Turn every line of the records below into a JSON list of strings, with one string per line and no blank lines. Omit the pictures.
>>>>
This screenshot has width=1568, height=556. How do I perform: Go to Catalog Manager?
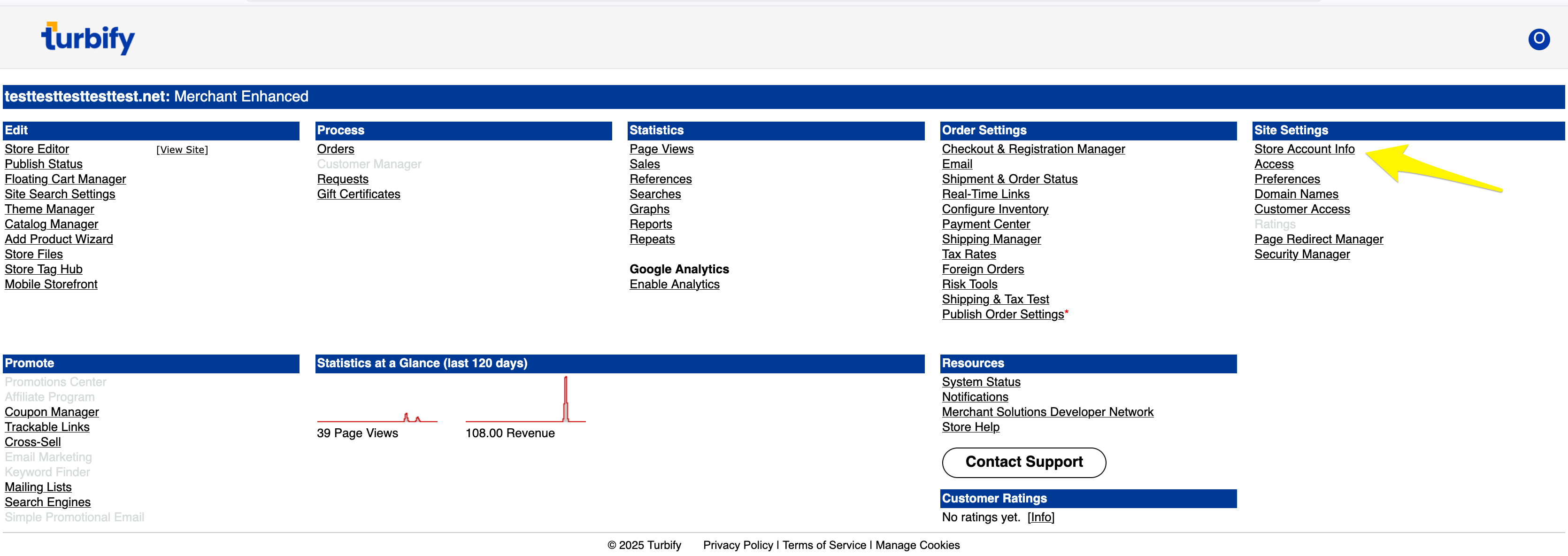pos(51,224)
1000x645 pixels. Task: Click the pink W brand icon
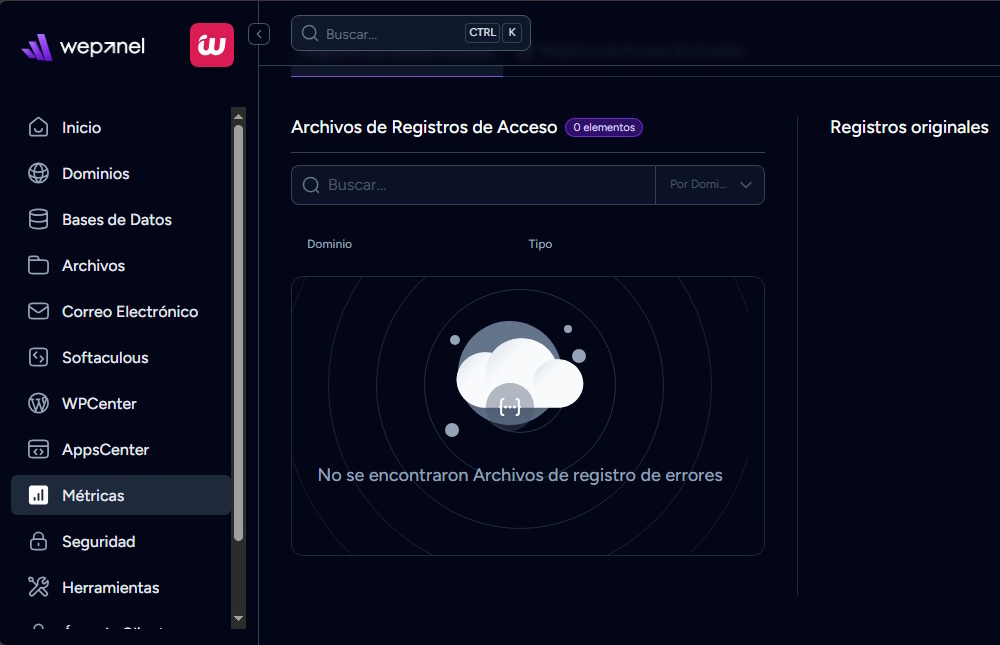212,45
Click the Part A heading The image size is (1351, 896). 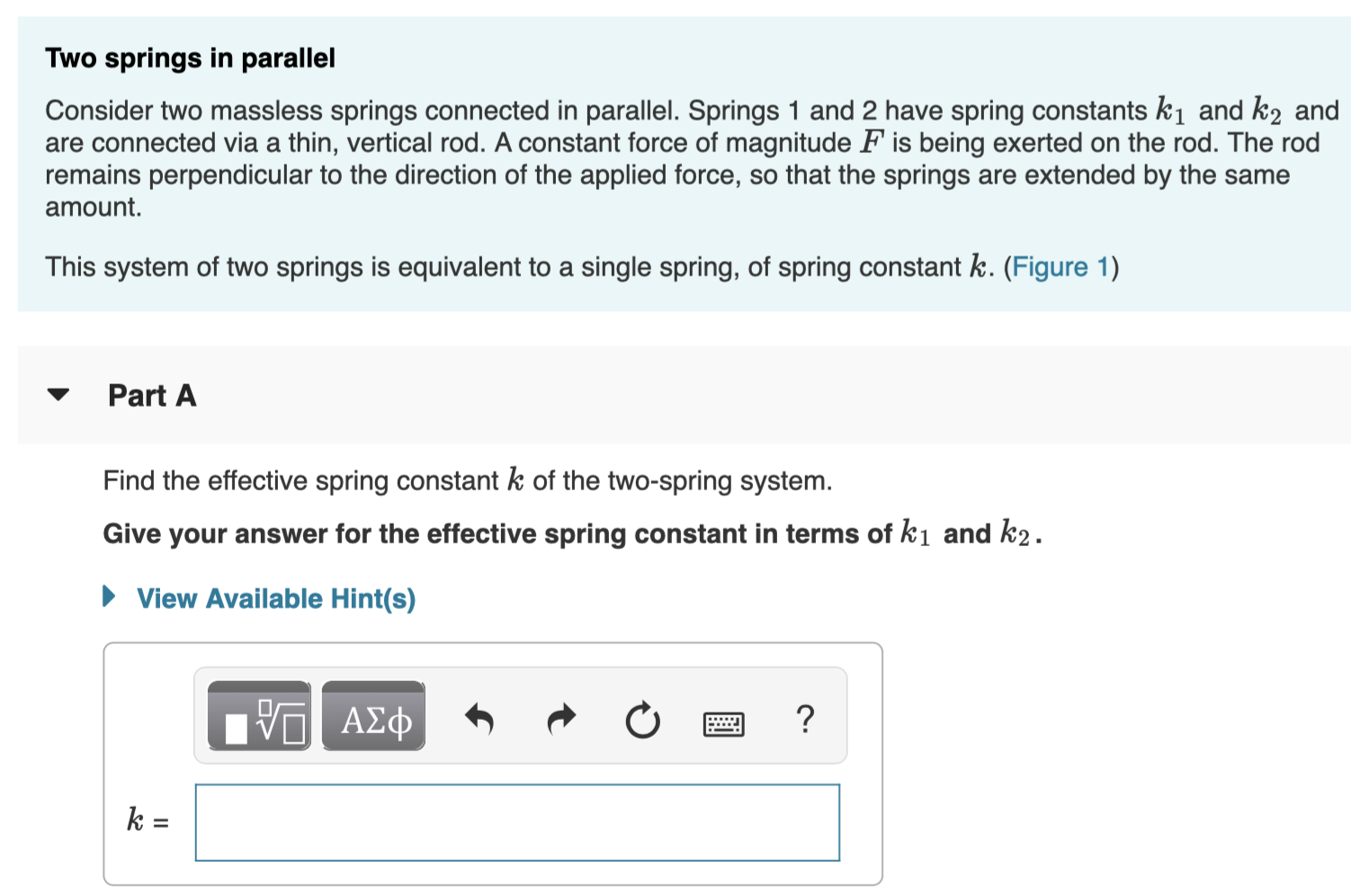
<<<<
> _WORKED ANSWER_
[
  "This screenshot has width=1568, height=556. How do I perform: Go to Catalog Manager?",
  "pos(51,224)",
  "1000x645 pixels. Task: Click the pink W brand icon",
  "212,45",
  "Click the Part A heading The image size is (1351, 896). "
]